Not Dora

A few years back I wrote a column about how annoying it was to get driving directions from a child: I said it was like dealing with a living pirate map. “You drive to the big tree—no, not that one, the big one…okay then, the second biggest one, whatever—and it’s the third house after the house with the little dog. Well, there’s usually a little dog there. Why are you grinding your teeth like that?” In fact, I think I said something at the time about how there was absolutely nothing more annoying—how it was, as far as I was concerned, the epitome of annoy. Well, a few years have passed since then, and I am unhappy to report that I was wrong: there is something more annoying than getting driving directions from a child, and that is giving driving directions to them.

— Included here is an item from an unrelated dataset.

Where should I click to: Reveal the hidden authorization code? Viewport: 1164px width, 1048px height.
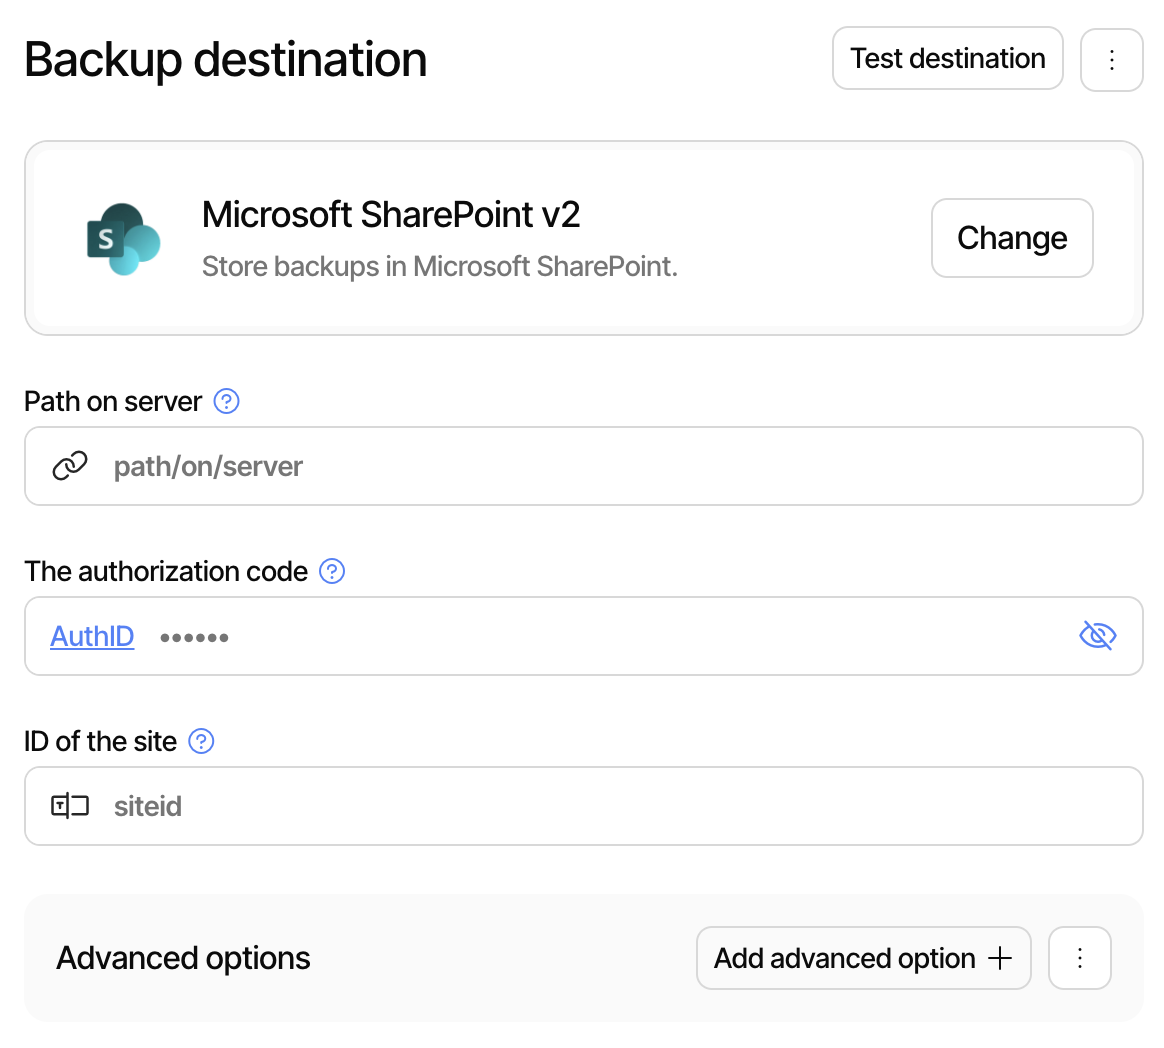[x=1098, y=636]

That’s right: the child who used to give me the “Treasure Island”-style directions is now driving herself places, and it would appear that she wants to receive directions from me in exactly the same manner she herself used to give them: with obscure landmarks and cryptically vague distances. (My favorite is “It’s about halfway down.” Halfway down what? The street? The continent? The planet?) Here’s a typical scenario: the child needs to get somewhere and asks me how. I respond by giving her the address. Deep sigh from said child. “No, Mom. Just tell me where it is.” And so I try to explain cross streets. Again with the sigh, and again with, “Just tell me where it is.” At this point I know that it is useless, but I pull out a map anyway. This pushes the child right over the edge. “Why won’t you just tell me where it is?”

That’s when I realize (yet again) that “where it is” means “what is it next to.” And also that “what is it next to” means “use landmarks that are relevant to me, not you.” So that saying “it is next to the courthouse” is as meaningless as a street address, whereas “across from that alley where your friend Bobby John once threw up two nights in a row” is the gold standard. Of course, the fact that I didn’t know about the Tour de Puke, and have, in fact, never even heard of Bobby John, is, to her at least, irrelevant.

Probably the most frustrating aspect of all of this is the fact that it would be a non-issue if she would just learn how to read a map; this is especially aggravating considering the fact that I had to spend hours and hours of my life listening to Dora the Explorer when she was a child. Hours that I will never get back. What was the point of all of those times I was forced to yell “Swiper no swiping!” if they weren’t even going to learn how to read a map? What was the point of all those sleepless nights spent wondering why the monkey wore boots, but no pants (at least he didn’t wear a raincoat) if the payoff wasn’t going to be just a little bit of cartographic literacy? I mean, Cyber Chase was annoying, too, but at least there they learned the difference between a rectangle and a square.

Although, now that I think about it, the maps in Dora were pretty much pirate-style, too, which actually may explain the map reading disability they all carry today. If only Map had, one time, just given Dora a street address. If only, one time, Backpack had ever said, “Hey kid, you ever hear of Google?” Oh, well. I suppose it could be worse. After all: at least they all still managed to grow up wearing pants.